### Your instructions
Please return the lines below verbatim, beginning at the one that has "Youtube (382, 23)" and stopping after the one that has "Xataka Móvil (41, 2441)", and add no other lines.

### Exercise data
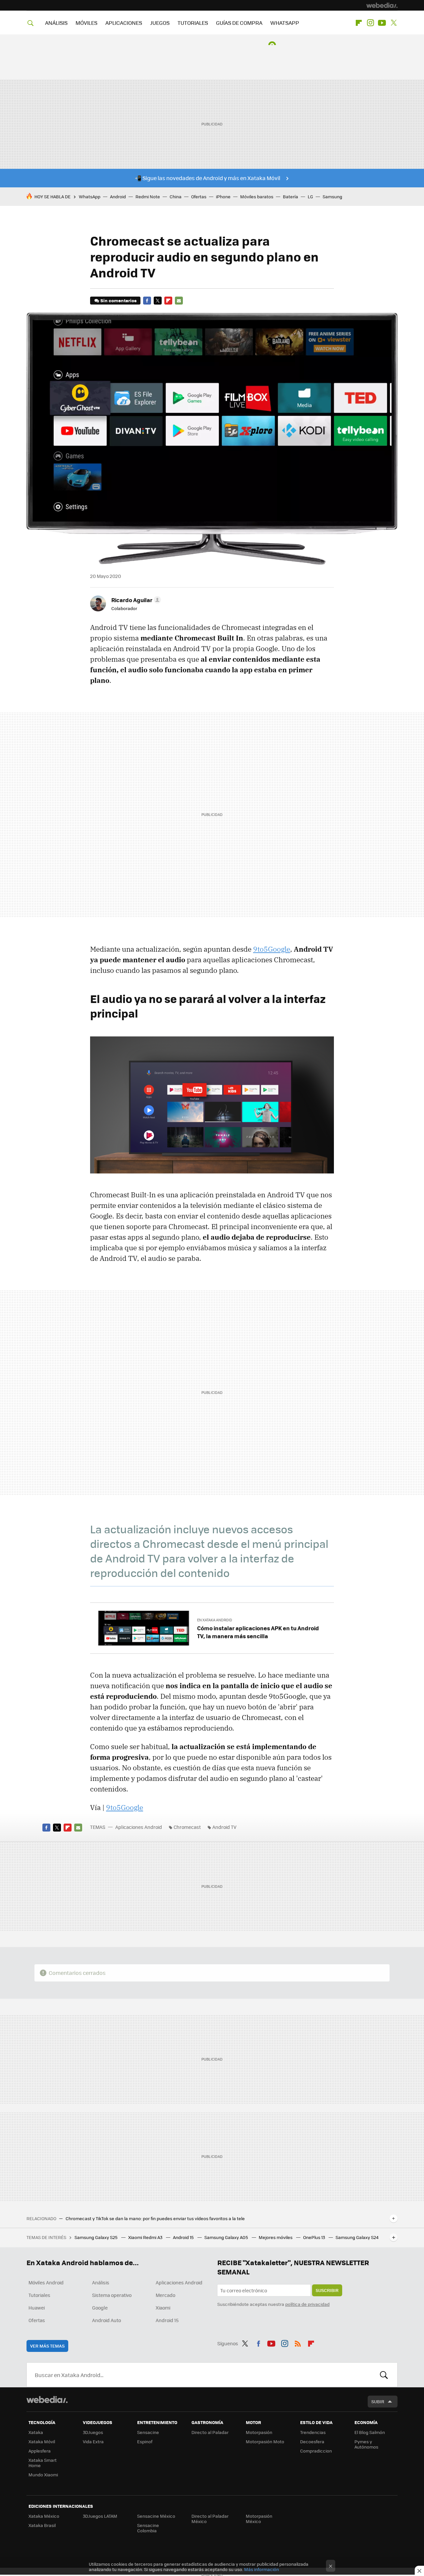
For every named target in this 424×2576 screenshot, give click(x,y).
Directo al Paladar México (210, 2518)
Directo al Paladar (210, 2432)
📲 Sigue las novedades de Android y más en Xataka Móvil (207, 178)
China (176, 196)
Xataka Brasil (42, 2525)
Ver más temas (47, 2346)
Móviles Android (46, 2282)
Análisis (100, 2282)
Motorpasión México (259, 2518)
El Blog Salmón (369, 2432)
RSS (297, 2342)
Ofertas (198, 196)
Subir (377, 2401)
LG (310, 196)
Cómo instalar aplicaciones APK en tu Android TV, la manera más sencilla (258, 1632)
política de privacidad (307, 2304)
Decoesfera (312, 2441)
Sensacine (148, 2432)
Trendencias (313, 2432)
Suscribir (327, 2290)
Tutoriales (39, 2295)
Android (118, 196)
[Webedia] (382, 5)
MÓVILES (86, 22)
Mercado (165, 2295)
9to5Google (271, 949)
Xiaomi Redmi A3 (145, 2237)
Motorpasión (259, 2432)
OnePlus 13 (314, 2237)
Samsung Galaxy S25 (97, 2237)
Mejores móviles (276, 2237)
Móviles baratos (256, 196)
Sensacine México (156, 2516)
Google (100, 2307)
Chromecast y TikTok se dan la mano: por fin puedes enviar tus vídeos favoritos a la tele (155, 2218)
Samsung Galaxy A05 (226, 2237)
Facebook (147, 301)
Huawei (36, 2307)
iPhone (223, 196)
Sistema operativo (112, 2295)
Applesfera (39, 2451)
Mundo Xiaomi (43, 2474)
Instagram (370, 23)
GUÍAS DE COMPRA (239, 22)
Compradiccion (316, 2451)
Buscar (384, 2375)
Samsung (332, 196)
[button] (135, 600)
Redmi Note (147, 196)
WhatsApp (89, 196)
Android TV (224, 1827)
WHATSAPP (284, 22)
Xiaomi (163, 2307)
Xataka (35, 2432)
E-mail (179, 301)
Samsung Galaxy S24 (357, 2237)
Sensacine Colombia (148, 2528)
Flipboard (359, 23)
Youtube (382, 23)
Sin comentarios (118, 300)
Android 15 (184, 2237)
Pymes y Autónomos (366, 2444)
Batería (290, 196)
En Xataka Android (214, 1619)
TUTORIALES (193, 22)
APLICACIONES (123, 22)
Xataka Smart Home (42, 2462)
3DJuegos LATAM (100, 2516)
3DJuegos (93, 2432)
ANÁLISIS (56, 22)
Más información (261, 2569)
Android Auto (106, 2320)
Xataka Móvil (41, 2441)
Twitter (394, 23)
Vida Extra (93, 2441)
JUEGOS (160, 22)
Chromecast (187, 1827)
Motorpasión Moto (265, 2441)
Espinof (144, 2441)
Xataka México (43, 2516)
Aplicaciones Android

### Final answer
Youtube (382, 23)
Sin comentarios (118, 300)
Android 15 (184, 2237)
Pymes y Autónomos (366, 2444)
Batería (290, 196)
En Xataka Android (214, 1619)
TUTORIALES (193, 22)
APLICACIONES (123, 22)
Xataka Smart Home (42, 2462)
3DJuegos LATAM (100, 2516)
3DJuegos (93, 2432)
ANÁLISIS (56, 22)
Más información (261, 2569)
Android Auto (106, 2320)
Xataka Móvil (41, 2441)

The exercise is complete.